───── EXERCISE DATA ─────

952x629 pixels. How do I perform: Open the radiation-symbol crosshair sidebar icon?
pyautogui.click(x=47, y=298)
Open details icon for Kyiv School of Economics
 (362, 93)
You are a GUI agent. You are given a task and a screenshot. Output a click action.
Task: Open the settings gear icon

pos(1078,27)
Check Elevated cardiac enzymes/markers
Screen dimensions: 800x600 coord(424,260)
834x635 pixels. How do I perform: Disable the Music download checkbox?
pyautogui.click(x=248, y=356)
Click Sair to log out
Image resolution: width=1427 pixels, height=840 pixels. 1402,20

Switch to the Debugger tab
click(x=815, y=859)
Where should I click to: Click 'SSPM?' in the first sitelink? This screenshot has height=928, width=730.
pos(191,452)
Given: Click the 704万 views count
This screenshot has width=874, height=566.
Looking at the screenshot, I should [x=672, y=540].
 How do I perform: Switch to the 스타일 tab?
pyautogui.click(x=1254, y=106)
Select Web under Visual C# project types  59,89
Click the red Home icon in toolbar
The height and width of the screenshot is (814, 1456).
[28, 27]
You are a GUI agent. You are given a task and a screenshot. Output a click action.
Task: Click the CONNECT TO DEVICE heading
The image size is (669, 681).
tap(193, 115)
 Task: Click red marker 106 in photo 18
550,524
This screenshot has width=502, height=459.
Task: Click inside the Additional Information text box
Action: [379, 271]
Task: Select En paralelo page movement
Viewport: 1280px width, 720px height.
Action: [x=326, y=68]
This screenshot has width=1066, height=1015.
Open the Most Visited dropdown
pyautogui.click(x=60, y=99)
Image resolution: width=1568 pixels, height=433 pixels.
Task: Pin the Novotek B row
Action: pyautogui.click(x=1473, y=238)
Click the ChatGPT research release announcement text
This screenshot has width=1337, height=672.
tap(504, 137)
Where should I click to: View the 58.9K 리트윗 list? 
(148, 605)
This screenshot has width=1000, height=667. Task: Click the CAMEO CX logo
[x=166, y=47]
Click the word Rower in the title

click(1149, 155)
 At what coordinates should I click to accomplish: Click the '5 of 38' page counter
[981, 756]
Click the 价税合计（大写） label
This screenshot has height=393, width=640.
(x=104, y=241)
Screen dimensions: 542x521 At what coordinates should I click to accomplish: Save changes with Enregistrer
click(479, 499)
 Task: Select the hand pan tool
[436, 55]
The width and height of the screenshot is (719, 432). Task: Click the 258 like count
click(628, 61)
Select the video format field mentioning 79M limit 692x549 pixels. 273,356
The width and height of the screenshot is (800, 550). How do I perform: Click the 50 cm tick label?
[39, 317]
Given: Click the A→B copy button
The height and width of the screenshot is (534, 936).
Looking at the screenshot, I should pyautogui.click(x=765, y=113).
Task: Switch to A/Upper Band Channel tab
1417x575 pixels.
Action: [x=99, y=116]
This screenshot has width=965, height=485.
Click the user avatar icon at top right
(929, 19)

─────

TASK INSTRUCTIONS: Repeat the data word for word.

TASK OUTPUT:
952x629 pixels. How do I perform: Open the radiation-symbol crosshair sidebar icon?
pyautogui.click(x=47, y=298)
Open details icon for Kyiv School of Economics
 (362, 93)
You are a GUI agent. You are given a task and a screenshot. Output a click action.
Task: Open the settings gear icon

pos(1078,27)
Check Elevated cardiac enzymes/markers
Screen dimensions: 800x600 coord(424,260)
834x635 pixels. How do I perform: Disable the Music download checkbox?
pyautogui.click(x=248, y=356)
Click Sair to log out
Image resolution: width=1427 pixels, height=840 pixels. 1402,20

Switch to the Debugger tab
click(x=815, y=859)
Where should I click to: Click 'SSPM?' in the first sitelink? This screenshot has height=928, width=730.
pos(191,452)
Given: Click the 704万 views count
This screenshot has width=874, height=566.
Looking at the screenshot, I should [x=672, y=540].
 How do I perform: Switch to the 스타일 tab?
pyautogui.click(x=1254, y=106)
Select Web under Visual C# project types  59,89
Click the red Home icon in toolbar
The height and width of the screenshot is (814, 1456).
[28, 27]
You are a GUI agent. You are given a task and a screenshot. Output a click action.
Task: Click the CONNECT TO DEVICE heading
The image size is (669, 681).
tap(193, 115)
 Task: Click red marker 106 in photo 18
550,524
This screenshot has width=502, height=459.
Task: Click inside the Additional Information text box
Action: [379, 271]
Task: Select En paralelo page movement
Viewport: 1280px width, 720px height.
Action: [x=326, y=68]
This screenshot has width=1066, height=1015.
Open the Most Visited dropdown
pyautogui.click(x=60, y=99)
Image resolution: width=1568 pixels, height=433 pixels.
Task: Pin the Novotek B row
Action: pyautogui.click(x=1473, y=238)
Click the ChatGPT research release announcement text
This screenshot has width=1337, height=672.
tap(504, 137)
Where should I click to: View the 58.9K 리트윗 list? 
(148, 605)
This screenshot has width=1000, height=667. Task: Click the CAMEO CX logo
[x=166, y=47]
Click the word Rower in the title

click(1149, 155)
 At what coordinates should I click to accomplish: Click the '5 of 38' page counter
[981, 756]
Click the 价税合计（大写） label
This screenshot has height=393, width=640.
(x=104, y=241)
Screen dimensions: 542x521 At what coordinates should I click to accomplish: Save changes with Enregistrer
click(479, 499)
 Task: Select the hand pan tool
[436, 55]
The width and height of the screenshot is (719, 432). Task: Click the 258 like count
click(628, 61)
Select the video format field mentioning 79M limit 692x549 pixels. 273,356
The width and height of the screenshot is (800, 550). How do I perform: Click the 50 cm tick label?
[39, 317]
Given: Click the A→B copy button
The height and width of the screenshot is (534, 936).
Looking at the screenshot, I should pyautogui.click(x=765, y=113).
Task: Switch to A/Upper Band Channel tab
1417x575 pixels.
Action: [x=99, y=116]
This screenshot has width=965, height=485.
Click the user avatar icon at top right
(929, 19)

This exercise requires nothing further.